Rodriguez et al., 2004) and the prevalence of LVH (Christensen et al., 2011; Kubota et al., 2017) have been shown. A study from the U.S. suggested that low SES measured as years of education was associated with higher LVM that remained after adjustment for age, sex, systolic blood pressure, diabetes, physical activity and BMI (Rodriguez et al., 2004). Race-ethnic comparisons of the study revealed that SES

was inversely associated with LVM among blacks but not among whites or Hispanics. A British cohort study investigating the association between occupational SES and LVM at multiple time points from childhood to adulthood found that time spent in manual socioeconomic position in any of the 3 studied time points (childhood, young adulthood, later adulthood) increased LVM index by 2.5 g/m2.7 (Murray et al., 2016). Adjustment for current BMI attenuated the association by 32%, suggesting the mediating role of adult BMI. In contrast, adjustment for several other cardiometabolic risk factors had only small effects on estimates. Similarly, a German study showed that more than 50% of the association between educational SES and LVM was explained by BMI but that other potential mediators had no significant effects on the association (Medenwald et al., 2016).

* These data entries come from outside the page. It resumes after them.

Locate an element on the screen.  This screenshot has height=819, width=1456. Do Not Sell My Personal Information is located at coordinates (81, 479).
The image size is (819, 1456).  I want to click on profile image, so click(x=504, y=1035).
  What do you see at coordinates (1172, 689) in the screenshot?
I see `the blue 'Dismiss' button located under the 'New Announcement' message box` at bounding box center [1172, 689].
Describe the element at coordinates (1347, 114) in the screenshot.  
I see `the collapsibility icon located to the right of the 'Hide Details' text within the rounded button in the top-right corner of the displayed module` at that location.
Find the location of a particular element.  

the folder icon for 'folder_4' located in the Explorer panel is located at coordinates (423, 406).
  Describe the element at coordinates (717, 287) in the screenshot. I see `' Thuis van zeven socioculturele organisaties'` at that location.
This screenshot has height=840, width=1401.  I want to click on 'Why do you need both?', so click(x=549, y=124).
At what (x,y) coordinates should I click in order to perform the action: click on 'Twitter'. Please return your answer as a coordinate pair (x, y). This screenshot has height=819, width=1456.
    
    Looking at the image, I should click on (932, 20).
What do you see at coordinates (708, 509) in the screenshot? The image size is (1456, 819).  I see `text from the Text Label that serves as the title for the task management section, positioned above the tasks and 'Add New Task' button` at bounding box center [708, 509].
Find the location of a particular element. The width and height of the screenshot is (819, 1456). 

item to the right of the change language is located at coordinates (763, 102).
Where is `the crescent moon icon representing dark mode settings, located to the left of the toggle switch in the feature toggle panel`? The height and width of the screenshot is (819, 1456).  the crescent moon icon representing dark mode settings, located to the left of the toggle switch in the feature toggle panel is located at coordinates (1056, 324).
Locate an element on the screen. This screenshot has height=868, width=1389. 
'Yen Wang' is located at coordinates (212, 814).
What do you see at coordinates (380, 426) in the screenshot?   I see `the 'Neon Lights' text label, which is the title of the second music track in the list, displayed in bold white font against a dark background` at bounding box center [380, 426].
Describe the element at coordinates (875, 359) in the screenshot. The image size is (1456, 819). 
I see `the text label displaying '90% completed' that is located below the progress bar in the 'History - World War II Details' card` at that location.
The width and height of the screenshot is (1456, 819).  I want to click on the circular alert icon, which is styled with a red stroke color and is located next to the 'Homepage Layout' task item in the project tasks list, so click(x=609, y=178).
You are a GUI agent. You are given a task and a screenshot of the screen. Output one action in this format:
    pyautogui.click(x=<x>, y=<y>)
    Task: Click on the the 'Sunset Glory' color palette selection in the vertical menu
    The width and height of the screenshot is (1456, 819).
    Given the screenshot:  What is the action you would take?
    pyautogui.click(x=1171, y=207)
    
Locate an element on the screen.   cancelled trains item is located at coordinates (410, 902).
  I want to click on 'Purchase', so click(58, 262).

Prior results have suggested a potential pathway from low childhood SES to increased LVM and finally to LVH in adulthood, but the evidence is limited. This pathway might be strongly mediated by adulthood obesity, a well-established risk factor for LVH. However, not all of the association is explained by higher BMI among low SES individuals and studies have shown that other conventional risk factors of cardiometabolic health have no significant effects on the association between SES and LVM (Medenwald et al., 2016; Murray et al., 2016). Researchers propose the possible role of sympathetic stimulation due to higher chronic stress among low SES people, but studies are lacking. Regardless of the detailed mechanisms, the possible pathways between low child SES and increased LVM are complex and intertwined with the pathways that are explaining the associations between child SES and other outcomes of cardiometabolic disease.